Cathy doesn't return, as the start of the book shows. Heathcliff has run out of things to do, and grows listless. He has lost his enjoyment in destruction, with his rival dead and his lands appropriated. But getting Cathy back has defined his existence. It must happen. In the end, he wills it so. His obsession alters his reality. All chains of association lead to her (near death, the same happened to Cathy). He (unconsciously) stops eating, finally receiving spiritual nourishment. His excitement builds to a frenzy. He lets the winds and the rain in, his love is consummated, and he dies.

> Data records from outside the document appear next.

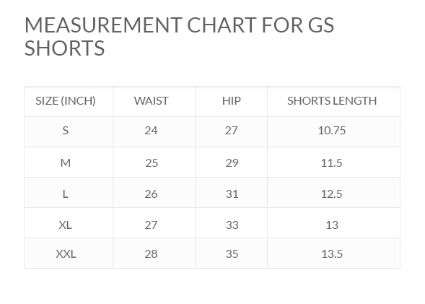425x304 pixels.
Task: Select the SHORTS LENGTH column header
Action: pos(332,101)
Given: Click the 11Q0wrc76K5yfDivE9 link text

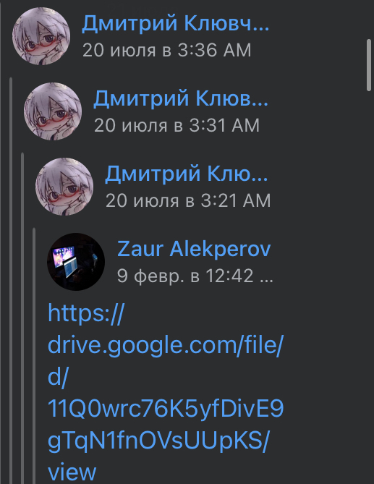Looking at the screenshot, I should [166, 408].
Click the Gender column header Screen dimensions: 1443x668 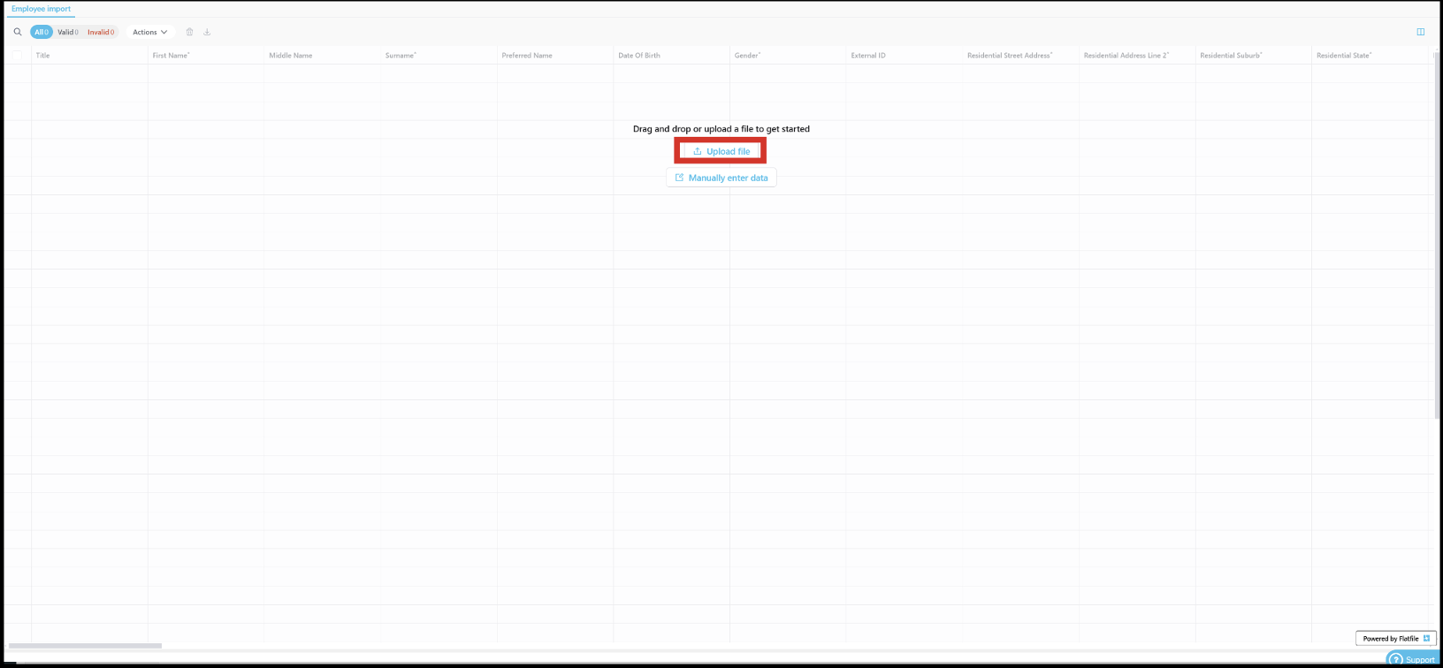point(747,56)
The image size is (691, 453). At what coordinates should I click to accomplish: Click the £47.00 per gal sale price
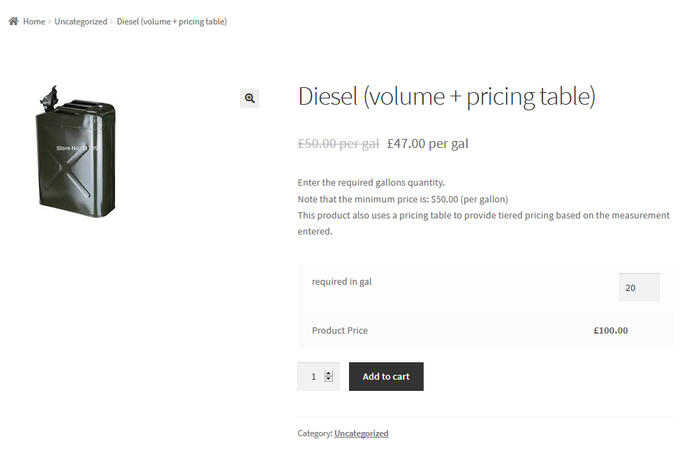428,144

This is a bleak novel, and it is at its bleakest when we come to the younger Linton, callously sucking his stick of sugar candy. But Brontë offers some redemption at the end. Heathcliff's revenge on Hindley is to make his son as coarse as Hindley made him. When he sees Hareton's attraction to Cathy Junior, he vows that their love will make him an outcast and a beggar, as he was. But Cathy does not repeat the mistake her mother made. Her father did love her, and she remembers how a real family functions. As Heathcliff retreats into himself, his influence over her wanes, and she softens towards Hareton. Peace is restored. The novel ends with Lockwood wondering how anyone could imagine ghosts still walking such a beautiful landscape.

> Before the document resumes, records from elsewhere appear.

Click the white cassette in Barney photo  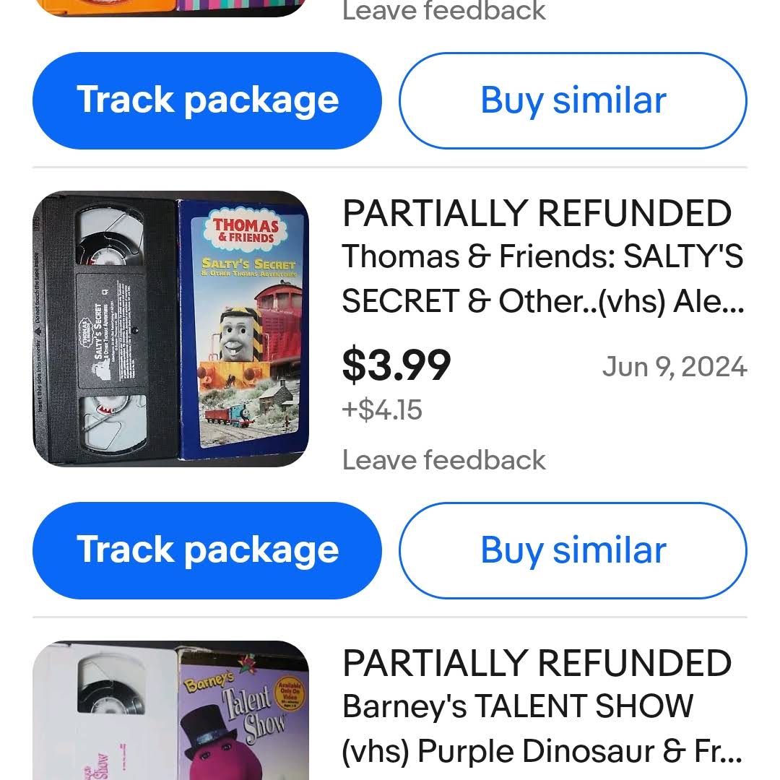[x=105, y=712]

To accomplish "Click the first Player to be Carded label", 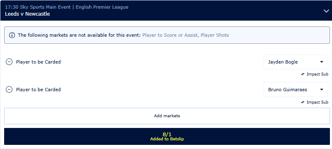I will tap(38, 62).
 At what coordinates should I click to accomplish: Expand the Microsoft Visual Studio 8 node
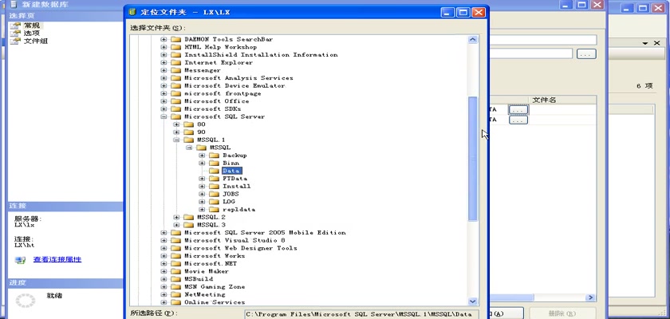(x=164, y=241)
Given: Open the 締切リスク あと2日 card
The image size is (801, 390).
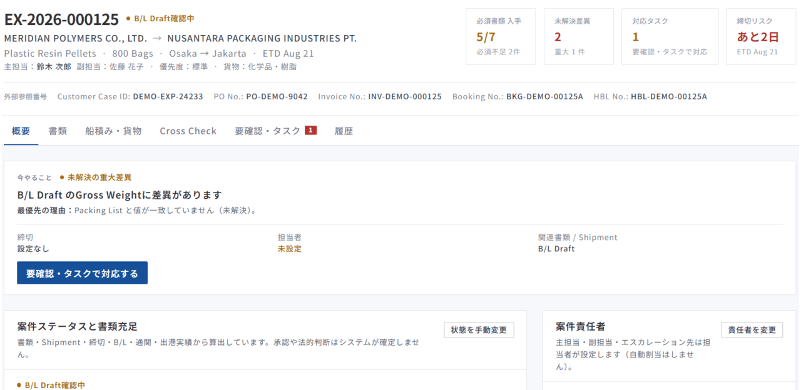Looking at the screenshot, I should [762, 36].
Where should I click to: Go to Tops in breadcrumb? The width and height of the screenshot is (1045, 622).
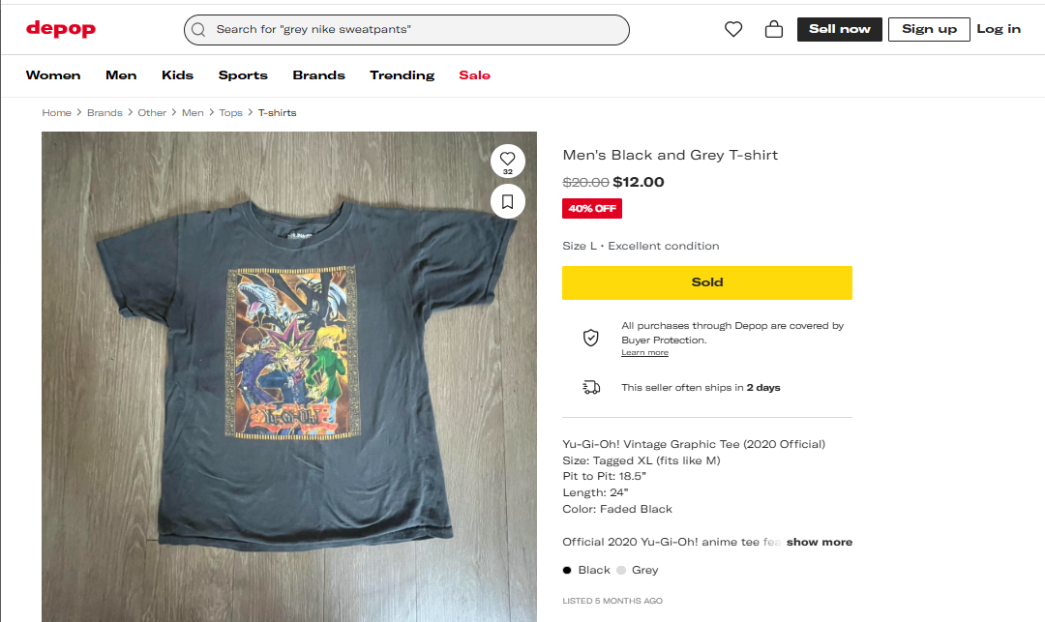(x=230, y=113)
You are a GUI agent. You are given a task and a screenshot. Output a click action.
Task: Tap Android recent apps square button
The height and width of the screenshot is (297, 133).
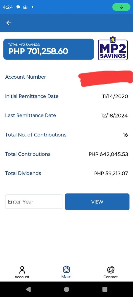(x=105, y=289)
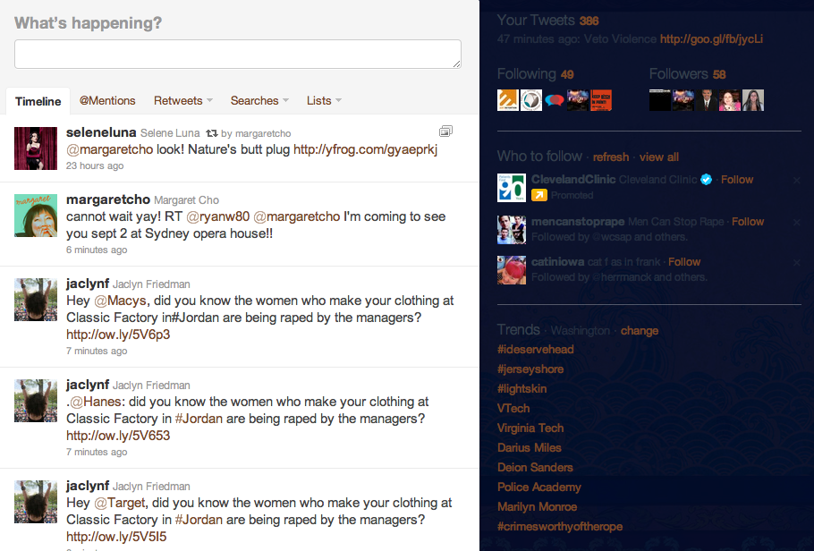The width and height of the screenshot is (814, 551).
Task: Dismiss the ClevelandClinic suggestion with X
Action: pyautogui.click(x=796, y=181)
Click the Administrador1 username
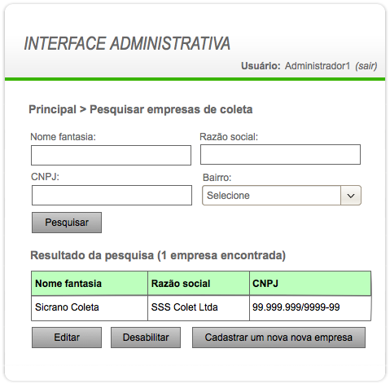This screenshot has height=384, width=390. point(318,66)
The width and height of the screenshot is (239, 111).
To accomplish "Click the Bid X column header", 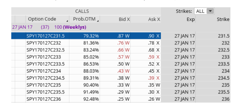I will [x=124, y=19].
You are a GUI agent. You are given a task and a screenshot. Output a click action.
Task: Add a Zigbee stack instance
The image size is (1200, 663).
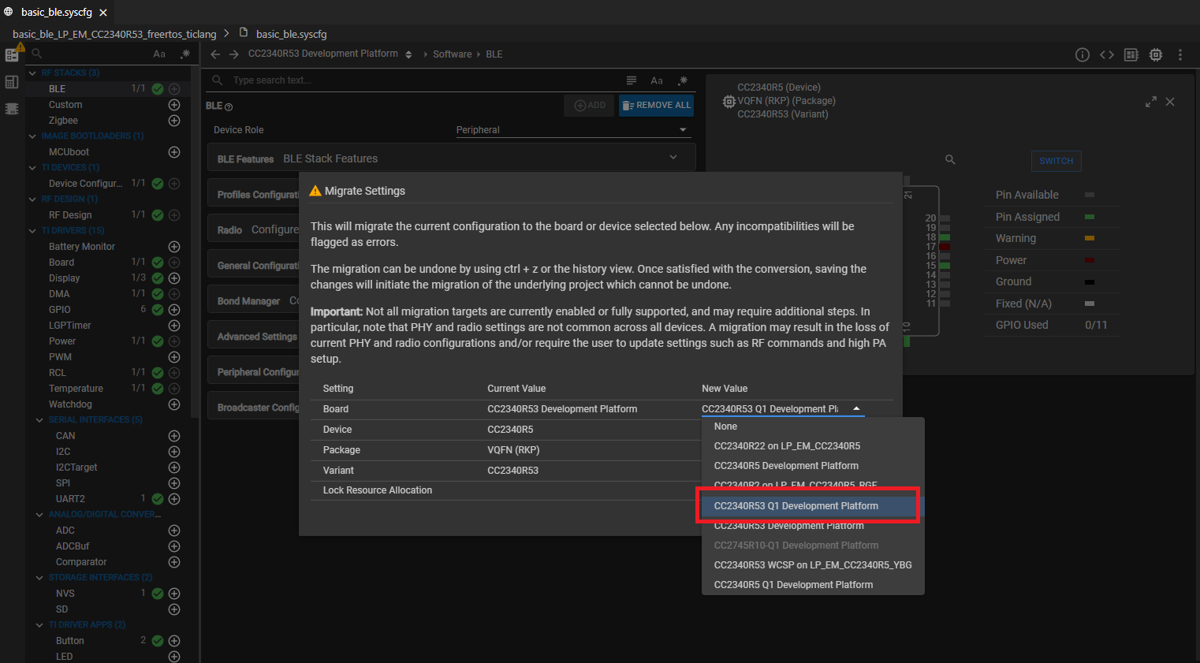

I was going to describe Wuthering Heights as a very (very very...) black satire, except there's nothing remotely funny about the carnage it details. What I mean is that I think Brontë aims her novel at certain carefully-chosen targets. Her Heathcliff is a deconstruction of Byron. Her Joseph is an attack on evangelical religion. Heathcliff's machinations are an indictment on social structures that fail to nurture and protect families. Finally, the love between Cathy and Heathcliff is the perfection so many poems and romantic novels attempt to describe, and yet the real world warps it in hideous ways. Cathy and Hareton's relationship is unequal and imperfect, but proves stronger. I guess part of the novel's enduring power is due to the fact that we are still learning Brontë's lessons.